TASK BRIEF
Could you restate, word for word, the line that has "Given: Open the 高级管理 menu" and all lines following it through the end of the entries below?

[Dataset entries]
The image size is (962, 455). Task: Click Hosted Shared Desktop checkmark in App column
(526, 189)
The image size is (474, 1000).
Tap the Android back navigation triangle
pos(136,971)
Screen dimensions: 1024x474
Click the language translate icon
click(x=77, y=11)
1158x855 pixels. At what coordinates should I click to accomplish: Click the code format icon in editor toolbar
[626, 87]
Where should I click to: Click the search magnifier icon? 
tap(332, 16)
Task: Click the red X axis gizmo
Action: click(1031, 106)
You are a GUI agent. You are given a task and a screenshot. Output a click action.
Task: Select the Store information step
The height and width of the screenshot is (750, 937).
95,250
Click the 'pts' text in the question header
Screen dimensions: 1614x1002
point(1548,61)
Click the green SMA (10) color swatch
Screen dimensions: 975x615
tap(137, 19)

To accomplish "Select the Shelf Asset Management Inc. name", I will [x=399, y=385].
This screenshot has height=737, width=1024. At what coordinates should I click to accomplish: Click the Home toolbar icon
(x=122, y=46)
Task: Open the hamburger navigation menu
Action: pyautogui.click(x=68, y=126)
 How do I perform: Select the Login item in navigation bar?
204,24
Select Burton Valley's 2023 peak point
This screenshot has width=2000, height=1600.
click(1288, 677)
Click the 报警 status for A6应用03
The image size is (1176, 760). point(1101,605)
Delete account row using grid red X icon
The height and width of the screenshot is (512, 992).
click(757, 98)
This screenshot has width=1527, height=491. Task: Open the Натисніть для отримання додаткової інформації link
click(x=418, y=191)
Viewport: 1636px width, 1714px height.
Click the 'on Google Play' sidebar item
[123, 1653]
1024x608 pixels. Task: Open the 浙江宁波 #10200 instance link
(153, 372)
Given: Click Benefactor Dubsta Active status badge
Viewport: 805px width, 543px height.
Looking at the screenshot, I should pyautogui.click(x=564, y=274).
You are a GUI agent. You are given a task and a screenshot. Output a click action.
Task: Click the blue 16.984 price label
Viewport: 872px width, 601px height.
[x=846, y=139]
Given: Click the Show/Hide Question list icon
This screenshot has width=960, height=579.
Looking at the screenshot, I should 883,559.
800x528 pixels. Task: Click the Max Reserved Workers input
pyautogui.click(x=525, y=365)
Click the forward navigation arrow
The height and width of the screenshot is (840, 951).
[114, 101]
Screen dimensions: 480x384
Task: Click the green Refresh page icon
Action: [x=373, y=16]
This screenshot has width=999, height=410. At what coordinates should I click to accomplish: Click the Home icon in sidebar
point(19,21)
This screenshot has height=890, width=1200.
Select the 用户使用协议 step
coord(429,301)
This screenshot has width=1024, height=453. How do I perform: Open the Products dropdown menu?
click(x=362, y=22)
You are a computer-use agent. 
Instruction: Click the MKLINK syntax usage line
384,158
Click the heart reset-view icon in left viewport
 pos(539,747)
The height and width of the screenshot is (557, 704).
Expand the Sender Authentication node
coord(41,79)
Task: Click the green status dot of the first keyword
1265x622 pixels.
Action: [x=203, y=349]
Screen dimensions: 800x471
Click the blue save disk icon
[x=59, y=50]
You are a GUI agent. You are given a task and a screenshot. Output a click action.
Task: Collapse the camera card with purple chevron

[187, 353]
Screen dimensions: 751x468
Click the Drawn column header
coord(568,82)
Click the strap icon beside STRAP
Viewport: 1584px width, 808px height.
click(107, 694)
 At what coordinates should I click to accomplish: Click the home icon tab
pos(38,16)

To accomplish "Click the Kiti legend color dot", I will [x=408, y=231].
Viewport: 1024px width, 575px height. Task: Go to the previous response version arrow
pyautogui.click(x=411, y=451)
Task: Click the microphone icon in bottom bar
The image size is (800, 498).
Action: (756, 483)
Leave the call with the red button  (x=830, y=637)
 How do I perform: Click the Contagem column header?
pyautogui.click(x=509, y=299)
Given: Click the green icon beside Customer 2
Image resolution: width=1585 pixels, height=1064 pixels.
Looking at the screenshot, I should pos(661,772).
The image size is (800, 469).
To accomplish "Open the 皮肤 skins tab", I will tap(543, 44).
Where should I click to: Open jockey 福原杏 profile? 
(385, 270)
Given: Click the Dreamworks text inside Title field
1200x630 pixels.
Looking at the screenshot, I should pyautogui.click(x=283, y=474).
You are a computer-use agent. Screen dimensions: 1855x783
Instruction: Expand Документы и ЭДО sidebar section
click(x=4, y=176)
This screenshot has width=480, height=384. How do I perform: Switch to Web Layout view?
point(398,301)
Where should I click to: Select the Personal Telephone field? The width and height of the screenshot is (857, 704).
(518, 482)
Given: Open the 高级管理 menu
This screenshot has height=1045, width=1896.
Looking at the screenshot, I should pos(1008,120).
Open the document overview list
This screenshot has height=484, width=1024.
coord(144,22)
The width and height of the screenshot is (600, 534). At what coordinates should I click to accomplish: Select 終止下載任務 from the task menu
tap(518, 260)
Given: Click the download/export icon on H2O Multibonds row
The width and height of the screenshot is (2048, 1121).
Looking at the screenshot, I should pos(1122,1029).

COMPLETED EXERCISE
Given: Open the 高级管理 menu
This screenshot has height=1045, width=1896.
Looking at the screenshot, I should pos(1008,120).
Open the document overview list
This screenshot has height=484, width=1024.
coord(144,22)
The width and height of the screenshot is (600, 534). At what coordinates should I click to accomplish: Select 終止下載任務 from the task menu
tap(518, 260)
Given: Click the download/export icon on H2O Multibonds row
The width and height of the screenshot is (2048, 1121).
Looking at the screenshot, I should pos(1122,1029).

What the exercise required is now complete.